[Stored dataset items]
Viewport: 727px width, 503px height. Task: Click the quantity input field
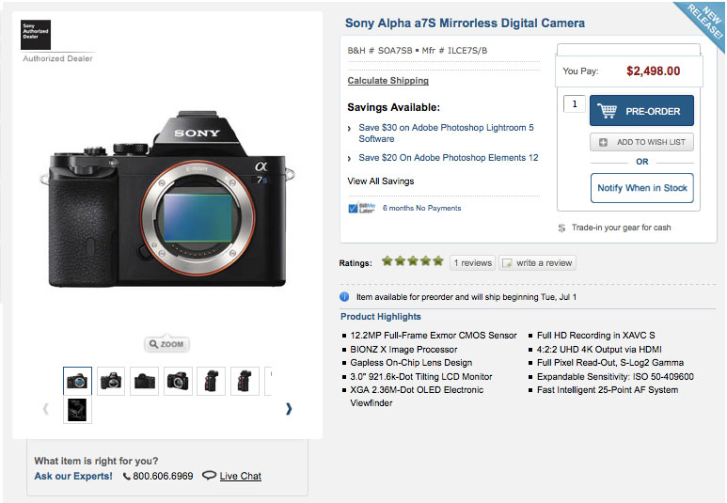(x=574, y=104)
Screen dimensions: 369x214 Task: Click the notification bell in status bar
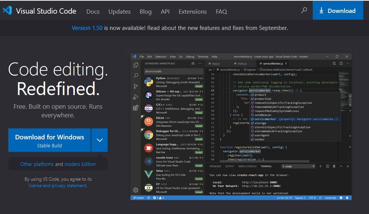coord(347,198)
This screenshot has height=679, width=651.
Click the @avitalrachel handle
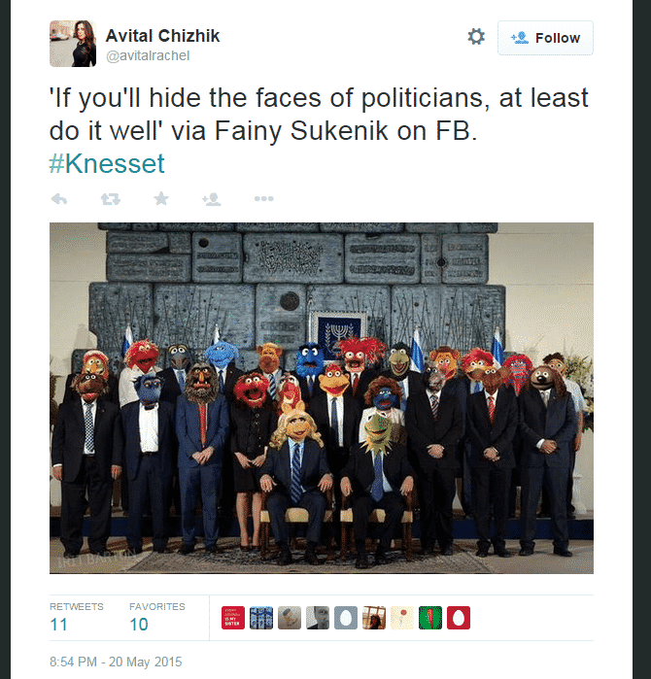[148, 56]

- Task details
Copy all of the records verbatim, omitting the pictures.

- Task result
Viewport: 727px width, 503px height. Task: Click the quantity input field
(x=574, y=104)
Screen dimensions: 369x214 Task: Click the notification bell in status bar
coord(347,198)
This screenshot has height=679, width=651.
Click the @avitalrachel handle
[148, 56]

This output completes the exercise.